В годы войны между войсками русского царя и германского кайзера святое место ожило. В лагерях еврейских беженцев, высланных из местечек на границе с Восточной Пруссией, где разгорелись бои, тоже были ешиботники[6] и раввины. Часть беженцев не хотела уходить еще дальше, в глубину русского тыла. Они остались в Вильне и уселись изучать Тору в молельнях на Синагогальном дворе, а также в молельне Песелеса, которая тогда еще сияла свежей побелкой, разукрашенная и полная молитвенных принадлежностей. Когда русские отступили и Литовский Иерусалим попал под власть немцев, новые хозяева забрали из каждого дома и из каждой молельни металлические предметы, чтобы перелить их в пули и пушки. Из молельни Песелеса они тоже вывезли большую серебряную ханукальную лампаду, бронзовые люстры, медный рукомойник и таз, даже медные набалдашники с перил вокруг бимы[7] и священного ковчега. Бейт-мидраш выглядел теперь разоренным и ободранным, похожим на его отощавших, изголодавшихся, опечаленных ученых. В конце концов война закончилась и знатоки Торы из литовских местечек разъехались по домам. Молельня Песелеса тоже лишилась своих временных прихожан и стала еще более пустой и покинутой. В каждом из ее углов появилась паутина. Скамьи и пюпитры валялись с искривленными ножками. Штукатурка отваливалась от стен, окна сверкали разбитыми стеклами, священный ковчег стоял голым, без покрывала. В молитвенном доме остались только свитки Торы и шкафы со множеством священных книг. Если бы не высокие, узкие, круглые окна, никто бы и не помнил, что во дворе Песелеса находится святое место.

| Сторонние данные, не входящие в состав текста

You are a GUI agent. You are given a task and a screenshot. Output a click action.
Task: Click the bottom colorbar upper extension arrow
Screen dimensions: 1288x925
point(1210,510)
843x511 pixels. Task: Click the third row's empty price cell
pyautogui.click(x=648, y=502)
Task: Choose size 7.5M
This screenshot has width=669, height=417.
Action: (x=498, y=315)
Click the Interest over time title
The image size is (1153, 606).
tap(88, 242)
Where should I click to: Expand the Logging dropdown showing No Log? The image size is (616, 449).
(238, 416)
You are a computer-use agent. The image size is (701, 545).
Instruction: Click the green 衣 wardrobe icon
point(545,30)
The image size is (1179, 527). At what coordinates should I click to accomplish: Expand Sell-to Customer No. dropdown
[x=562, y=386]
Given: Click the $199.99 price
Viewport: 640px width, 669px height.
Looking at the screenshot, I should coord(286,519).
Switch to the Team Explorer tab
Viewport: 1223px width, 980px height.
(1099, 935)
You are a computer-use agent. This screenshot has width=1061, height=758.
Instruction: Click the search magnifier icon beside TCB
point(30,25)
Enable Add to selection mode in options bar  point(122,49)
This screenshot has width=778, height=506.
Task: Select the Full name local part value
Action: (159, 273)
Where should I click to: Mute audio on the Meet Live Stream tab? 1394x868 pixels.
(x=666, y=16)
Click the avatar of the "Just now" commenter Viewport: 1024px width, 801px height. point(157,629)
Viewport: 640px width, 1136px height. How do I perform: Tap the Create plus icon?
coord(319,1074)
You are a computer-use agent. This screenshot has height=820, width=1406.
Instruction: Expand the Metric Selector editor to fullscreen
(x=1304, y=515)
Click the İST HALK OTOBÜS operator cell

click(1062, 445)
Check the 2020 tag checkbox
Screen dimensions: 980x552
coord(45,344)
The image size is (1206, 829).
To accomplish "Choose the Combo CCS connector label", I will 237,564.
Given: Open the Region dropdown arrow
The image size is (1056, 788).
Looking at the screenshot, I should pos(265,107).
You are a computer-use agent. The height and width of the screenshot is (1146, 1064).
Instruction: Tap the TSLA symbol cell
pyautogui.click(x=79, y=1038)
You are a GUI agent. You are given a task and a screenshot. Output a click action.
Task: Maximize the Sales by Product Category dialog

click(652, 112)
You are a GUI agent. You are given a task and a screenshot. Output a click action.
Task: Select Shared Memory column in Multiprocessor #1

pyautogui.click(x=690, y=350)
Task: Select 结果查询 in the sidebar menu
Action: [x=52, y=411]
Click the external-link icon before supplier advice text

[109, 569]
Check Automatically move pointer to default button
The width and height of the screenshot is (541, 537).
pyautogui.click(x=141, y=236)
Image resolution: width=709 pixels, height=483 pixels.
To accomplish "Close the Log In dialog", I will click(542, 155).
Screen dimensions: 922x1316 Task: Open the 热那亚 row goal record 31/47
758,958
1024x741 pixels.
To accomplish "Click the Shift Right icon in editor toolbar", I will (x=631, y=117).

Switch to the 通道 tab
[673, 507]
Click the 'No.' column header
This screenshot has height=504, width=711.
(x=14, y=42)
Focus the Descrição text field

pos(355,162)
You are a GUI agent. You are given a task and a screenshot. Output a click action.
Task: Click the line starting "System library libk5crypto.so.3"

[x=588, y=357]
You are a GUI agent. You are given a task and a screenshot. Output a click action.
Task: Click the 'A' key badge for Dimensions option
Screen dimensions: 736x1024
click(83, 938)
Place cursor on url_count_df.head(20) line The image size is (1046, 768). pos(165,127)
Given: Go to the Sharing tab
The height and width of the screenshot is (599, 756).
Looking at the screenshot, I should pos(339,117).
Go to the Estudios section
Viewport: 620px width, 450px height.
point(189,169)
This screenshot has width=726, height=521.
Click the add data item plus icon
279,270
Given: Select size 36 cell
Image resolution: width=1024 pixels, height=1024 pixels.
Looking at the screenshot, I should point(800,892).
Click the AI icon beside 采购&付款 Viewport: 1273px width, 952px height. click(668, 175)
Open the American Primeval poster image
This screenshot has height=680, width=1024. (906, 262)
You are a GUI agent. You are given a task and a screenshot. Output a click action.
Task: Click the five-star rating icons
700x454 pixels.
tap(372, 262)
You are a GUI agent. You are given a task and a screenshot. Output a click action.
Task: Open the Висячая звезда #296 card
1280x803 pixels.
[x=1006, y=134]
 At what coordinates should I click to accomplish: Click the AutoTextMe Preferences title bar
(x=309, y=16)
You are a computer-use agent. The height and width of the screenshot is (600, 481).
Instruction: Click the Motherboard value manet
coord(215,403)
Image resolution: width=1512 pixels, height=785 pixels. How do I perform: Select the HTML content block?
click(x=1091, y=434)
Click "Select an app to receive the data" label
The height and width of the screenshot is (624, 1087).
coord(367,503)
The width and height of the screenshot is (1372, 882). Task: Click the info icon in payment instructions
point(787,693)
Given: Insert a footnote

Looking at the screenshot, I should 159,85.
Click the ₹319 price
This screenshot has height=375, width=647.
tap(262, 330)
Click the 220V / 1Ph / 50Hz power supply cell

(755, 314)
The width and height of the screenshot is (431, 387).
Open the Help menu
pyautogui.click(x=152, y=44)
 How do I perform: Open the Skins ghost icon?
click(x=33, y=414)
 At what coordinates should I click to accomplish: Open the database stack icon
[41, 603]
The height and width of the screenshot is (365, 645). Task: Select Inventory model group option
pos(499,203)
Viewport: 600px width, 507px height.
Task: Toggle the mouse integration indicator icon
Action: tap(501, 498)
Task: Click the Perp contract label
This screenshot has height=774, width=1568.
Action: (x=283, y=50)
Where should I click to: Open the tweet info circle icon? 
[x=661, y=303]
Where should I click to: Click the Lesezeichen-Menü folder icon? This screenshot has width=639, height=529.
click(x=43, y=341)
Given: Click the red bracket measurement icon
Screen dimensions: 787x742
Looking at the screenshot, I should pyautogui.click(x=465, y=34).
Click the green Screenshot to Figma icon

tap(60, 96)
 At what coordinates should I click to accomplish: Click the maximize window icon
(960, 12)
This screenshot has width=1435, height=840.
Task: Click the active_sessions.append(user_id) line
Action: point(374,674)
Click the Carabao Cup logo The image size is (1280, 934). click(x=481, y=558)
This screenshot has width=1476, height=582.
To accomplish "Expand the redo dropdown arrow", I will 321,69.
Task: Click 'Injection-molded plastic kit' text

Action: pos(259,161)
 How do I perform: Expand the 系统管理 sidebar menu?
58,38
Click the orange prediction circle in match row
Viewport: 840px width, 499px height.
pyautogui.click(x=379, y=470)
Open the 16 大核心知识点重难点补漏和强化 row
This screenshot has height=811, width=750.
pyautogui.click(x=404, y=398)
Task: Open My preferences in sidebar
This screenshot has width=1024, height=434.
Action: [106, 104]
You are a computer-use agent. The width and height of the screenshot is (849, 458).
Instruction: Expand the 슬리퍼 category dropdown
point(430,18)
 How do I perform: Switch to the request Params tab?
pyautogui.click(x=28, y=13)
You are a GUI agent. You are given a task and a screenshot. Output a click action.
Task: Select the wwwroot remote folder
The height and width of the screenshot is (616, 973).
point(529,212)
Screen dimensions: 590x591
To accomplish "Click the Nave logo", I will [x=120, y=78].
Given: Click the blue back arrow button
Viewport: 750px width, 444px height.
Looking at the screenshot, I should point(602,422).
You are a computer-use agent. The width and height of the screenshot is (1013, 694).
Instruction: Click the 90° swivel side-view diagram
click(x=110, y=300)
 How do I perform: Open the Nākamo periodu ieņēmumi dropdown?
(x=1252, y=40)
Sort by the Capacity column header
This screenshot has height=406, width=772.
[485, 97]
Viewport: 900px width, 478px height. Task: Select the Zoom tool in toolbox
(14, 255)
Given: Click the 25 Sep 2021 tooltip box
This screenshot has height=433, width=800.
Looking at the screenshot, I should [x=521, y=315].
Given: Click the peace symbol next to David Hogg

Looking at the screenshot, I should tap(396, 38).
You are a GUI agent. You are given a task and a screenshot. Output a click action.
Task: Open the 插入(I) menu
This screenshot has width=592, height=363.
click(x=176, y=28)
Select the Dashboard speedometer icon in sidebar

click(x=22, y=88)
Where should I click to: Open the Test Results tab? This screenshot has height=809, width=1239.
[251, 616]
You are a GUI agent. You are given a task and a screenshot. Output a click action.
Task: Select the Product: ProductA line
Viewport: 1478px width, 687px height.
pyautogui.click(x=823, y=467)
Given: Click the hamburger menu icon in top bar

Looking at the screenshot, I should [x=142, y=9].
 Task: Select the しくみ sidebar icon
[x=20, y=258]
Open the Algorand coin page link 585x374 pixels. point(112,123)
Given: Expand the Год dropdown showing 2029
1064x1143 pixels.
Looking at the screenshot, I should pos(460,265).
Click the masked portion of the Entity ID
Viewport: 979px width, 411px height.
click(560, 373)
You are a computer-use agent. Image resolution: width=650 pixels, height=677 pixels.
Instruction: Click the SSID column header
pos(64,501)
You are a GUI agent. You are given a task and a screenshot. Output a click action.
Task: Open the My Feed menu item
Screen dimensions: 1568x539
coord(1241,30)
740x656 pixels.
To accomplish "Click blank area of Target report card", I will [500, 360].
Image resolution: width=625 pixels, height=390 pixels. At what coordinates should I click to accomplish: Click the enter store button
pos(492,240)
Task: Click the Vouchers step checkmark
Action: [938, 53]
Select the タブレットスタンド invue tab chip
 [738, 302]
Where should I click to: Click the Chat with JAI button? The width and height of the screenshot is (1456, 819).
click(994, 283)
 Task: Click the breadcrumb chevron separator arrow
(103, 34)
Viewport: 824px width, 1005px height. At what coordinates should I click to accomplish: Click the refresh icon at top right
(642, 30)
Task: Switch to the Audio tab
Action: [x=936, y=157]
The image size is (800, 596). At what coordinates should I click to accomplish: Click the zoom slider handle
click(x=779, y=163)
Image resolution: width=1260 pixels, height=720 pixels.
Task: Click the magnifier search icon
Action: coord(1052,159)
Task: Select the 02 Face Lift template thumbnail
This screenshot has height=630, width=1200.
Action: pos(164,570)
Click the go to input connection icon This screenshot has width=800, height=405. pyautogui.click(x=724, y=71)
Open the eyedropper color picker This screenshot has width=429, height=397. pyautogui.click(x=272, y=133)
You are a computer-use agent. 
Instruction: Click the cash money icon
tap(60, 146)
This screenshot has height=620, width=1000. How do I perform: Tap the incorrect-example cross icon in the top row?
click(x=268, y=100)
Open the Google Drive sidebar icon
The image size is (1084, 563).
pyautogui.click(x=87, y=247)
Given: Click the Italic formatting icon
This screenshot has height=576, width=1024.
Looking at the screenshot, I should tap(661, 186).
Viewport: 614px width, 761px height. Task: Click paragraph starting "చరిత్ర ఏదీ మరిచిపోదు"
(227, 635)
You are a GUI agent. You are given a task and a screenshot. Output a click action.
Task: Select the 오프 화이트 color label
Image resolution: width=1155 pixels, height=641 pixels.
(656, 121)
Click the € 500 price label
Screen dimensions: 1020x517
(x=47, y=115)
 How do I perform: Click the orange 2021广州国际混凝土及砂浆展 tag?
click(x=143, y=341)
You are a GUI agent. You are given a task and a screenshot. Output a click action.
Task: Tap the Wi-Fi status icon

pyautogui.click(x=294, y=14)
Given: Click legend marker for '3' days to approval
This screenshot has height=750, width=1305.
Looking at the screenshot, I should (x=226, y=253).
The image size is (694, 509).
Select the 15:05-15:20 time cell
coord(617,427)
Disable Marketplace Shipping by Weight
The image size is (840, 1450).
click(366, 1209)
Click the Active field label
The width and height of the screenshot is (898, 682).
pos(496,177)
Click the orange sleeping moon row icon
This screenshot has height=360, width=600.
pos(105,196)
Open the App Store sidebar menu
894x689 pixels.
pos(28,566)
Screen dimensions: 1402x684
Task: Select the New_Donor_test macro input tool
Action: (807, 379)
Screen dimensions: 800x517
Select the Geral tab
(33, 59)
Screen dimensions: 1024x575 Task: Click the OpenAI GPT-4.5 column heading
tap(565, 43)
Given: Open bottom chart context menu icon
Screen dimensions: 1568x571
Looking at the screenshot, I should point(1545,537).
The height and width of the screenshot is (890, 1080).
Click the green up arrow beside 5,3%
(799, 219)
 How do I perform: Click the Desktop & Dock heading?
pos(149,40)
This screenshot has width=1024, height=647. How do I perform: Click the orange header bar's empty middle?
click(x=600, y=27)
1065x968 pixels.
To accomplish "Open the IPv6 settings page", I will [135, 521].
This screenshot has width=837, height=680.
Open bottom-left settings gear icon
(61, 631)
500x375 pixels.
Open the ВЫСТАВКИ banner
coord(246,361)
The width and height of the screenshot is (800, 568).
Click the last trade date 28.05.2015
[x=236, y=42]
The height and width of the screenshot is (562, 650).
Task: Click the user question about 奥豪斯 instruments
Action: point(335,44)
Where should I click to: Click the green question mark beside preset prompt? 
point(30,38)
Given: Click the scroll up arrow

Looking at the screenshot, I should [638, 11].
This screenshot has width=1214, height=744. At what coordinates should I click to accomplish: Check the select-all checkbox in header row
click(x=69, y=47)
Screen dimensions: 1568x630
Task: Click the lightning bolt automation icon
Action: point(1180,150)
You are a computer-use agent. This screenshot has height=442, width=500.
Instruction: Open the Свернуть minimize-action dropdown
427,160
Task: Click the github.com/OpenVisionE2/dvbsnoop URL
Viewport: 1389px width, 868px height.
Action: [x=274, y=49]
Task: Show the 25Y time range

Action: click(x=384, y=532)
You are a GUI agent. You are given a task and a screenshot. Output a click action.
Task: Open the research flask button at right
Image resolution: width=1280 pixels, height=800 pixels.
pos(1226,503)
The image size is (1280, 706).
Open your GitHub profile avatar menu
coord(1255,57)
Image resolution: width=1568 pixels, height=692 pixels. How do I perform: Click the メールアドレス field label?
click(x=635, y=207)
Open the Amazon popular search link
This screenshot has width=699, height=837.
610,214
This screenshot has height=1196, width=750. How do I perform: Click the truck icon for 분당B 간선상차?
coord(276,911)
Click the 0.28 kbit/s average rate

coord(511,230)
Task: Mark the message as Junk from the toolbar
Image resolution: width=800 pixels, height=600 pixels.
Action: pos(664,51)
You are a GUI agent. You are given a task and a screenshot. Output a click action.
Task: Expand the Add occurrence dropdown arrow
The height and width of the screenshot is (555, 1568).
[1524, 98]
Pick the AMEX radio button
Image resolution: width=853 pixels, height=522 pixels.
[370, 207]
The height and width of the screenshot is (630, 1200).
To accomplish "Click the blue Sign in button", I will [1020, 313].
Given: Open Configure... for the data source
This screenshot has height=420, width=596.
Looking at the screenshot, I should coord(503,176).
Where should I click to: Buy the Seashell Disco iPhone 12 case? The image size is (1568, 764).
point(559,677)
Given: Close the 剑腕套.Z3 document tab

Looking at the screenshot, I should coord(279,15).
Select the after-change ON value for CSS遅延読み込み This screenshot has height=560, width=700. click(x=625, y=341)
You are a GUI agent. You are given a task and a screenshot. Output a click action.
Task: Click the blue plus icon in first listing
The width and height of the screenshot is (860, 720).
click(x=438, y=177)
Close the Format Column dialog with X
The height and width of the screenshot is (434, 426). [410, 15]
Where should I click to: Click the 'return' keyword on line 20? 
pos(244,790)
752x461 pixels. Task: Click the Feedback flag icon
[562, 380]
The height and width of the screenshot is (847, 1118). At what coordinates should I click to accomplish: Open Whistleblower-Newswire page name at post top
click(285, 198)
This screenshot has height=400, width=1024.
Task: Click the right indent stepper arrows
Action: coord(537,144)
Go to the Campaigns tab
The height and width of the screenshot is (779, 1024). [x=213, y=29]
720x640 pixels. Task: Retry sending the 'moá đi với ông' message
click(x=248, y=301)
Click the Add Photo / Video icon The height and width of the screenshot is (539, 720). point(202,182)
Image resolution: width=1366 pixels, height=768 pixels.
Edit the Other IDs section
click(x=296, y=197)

Из прежних литовских ученых там остался только один, реб Довид-Арон Гохгешталт из местечка Вержбелов[8]. Он не вернулся к себе домой, потому что не хотел жить со своей женой, которая была старше его на целых двадцать лет. От долголетнего одинокого сидения в молельне у вержбеловского аскета появилась привычка разговаривать с самим собой, размахивая руками, пожимая плечами и качая головой, словно в попытке убедить кого-то: нет! нет! он не вернется к своей проклятой жене. Понемногу в пустой молельне стали появляться и другие ученые, люди, отжившие свое даже по сравнению со старомодными евреями из других бейт-мидрашей. Поскольку устоявшегося порядка и обряда в этом заброшенном святом месте не было, а состоятельные обыватели вообще перестали ходить сюда, каждый ученый мог спокойно сидеть в своем уголке. Никто никому не мешал. Кто хотел, мог заночевать либо в мужской части молельни, в бейт-мидраше, либо в пустующей женской.
Соседи, жившие во дворе Песелеса, редко слышали из бейт-мидраша веселый голос, напев Гемары[9], словно изучавшие там Тору постоянно дремали за своими пюпитрами или просто сидели как истуканы. Лишь изредка кто-нибудь из ученых начинал раскачиваться над лежащей перед ним на пюпитре святой книгой и отрывок его возгласа вылетал из окна как черная птица. Завсегдатаи молельни даже не всегда молились в миньяне; а когда они все-таки молились вместе, а не по одиночке, ведущий молитву больше нашептывал про себя, чем читал громко для каждого, пока наконец сердито не восклицал: «Свят! Свят! Свят!» И кто-то вторил ему громко, резко, с сердечным надрывом. После этого молельня снова погружалась в задумчивое молчание, в печальную, застывшую аскезу литовской субботы. Поэтому соседи, жившие во дворе Песелеса, дали этому бейт-мидрашу прозвище, прижившееся в Вильне: «Немой миньян».